Both of the LED and CWF T8 lamps (tubular, 1-in. diameter, 48-in. length) that we used in our animal research^39,40,94-102 fit easily into the standard, traditional CWF overhead 48-in. luminaire (fixture) (Figure 3; CWF, top left; LED, top right), eliminating the need to change out the ballast system (current regulator and stabilizer) and thereby avoiding a major expense. The major manufacturers in the lighting industry market that lamp to institutions considering a transition to the new technology. For the purposes of this article, one may think of color temperature (degrees Kelvin) as a measure of warmth of a light, as perceived by the human observer.
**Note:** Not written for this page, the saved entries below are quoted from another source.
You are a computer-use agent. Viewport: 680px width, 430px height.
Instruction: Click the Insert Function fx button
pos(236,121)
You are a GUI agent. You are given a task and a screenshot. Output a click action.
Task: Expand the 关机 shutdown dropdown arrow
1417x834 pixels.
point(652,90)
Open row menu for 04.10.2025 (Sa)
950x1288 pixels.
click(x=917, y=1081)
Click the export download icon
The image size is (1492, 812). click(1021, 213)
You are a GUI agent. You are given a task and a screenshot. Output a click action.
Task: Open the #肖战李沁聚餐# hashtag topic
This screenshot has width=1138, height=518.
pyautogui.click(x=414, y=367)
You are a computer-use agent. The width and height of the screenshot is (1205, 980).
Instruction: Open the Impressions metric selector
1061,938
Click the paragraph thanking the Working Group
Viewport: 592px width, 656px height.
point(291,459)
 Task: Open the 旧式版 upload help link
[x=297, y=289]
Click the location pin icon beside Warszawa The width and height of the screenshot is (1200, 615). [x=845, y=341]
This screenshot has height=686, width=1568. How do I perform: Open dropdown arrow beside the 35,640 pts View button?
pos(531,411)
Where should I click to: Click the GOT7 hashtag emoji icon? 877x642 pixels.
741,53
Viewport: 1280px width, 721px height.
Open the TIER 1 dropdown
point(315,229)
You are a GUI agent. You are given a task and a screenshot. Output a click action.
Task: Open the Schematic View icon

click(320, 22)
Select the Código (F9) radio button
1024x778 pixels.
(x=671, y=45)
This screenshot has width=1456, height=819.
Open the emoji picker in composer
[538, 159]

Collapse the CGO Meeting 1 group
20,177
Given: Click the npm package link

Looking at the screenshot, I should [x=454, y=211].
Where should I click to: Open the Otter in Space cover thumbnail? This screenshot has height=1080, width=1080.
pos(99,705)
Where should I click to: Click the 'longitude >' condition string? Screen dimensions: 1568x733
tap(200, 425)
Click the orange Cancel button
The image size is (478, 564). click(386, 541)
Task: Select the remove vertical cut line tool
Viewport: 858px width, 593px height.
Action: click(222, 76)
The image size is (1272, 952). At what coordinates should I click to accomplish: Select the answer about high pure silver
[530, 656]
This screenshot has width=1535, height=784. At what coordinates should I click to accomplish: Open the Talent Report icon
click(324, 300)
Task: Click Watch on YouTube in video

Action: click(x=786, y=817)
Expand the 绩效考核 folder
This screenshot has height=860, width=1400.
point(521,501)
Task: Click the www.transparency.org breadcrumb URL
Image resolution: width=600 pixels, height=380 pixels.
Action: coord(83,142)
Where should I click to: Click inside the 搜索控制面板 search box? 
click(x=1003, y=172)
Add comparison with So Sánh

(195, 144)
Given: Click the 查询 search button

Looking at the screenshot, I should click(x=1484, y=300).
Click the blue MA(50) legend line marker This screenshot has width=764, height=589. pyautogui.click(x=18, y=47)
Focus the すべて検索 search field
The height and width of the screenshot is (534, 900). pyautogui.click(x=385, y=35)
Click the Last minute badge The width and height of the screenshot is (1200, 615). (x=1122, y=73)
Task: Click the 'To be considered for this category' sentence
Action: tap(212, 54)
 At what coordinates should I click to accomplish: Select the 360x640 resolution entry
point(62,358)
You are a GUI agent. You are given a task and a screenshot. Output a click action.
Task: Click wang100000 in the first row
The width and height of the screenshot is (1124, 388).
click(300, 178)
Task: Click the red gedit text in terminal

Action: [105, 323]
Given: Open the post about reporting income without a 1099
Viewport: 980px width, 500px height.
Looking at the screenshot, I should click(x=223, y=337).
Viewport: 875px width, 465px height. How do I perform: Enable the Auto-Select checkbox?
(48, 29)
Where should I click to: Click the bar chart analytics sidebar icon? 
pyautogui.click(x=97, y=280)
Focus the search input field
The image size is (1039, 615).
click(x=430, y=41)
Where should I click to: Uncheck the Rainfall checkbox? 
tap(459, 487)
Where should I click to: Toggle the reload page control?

In general, when employing this metric, the higher the Kelvin temperature (perceived brightness) and correlated color temperature (CCT; perceived blue-enriched or cool), the less warm and more cool the light emitted by a source. Many LED lamps today are significantly blue-enriched (450 to 485 nm) and have a CCT of 5,000 K (Figure 3, bottom right), as compared with 4,000 K for white fluorescent lamps. In general, both fluorescent and LED light sources can range in CCT from 2,200 to 6,500 K and even extend beyond this range. Traditionally, animal research facilities were illuminated with ‘warmer’ fluorescent lamps of 3,500 or 4,000 K CCT. In comparison, the new LED sources at 5,000 K appear ‘cooler’ even though the total luminous flux, or lumens, a measure of the total quantity of light, can be somewhat lower in the LEDs.²⁴⁴

Figure 3.

Photoimage of luminaires with standard T8 (1-in. diameter; 48-in. length) broad-spectrum cool white fluorescent (CWF; 2,800 CCT/K, left) and blue-enriched light emitting diode (LED; 5,000 correlated color temperature/Kelvin [CCT/K], right). Lamps are shown in upper panels, and their respective spectra are shown in lower panels in units of µW/cm²/nm. Blue arrows indicate blue-enriched peaks for each light source.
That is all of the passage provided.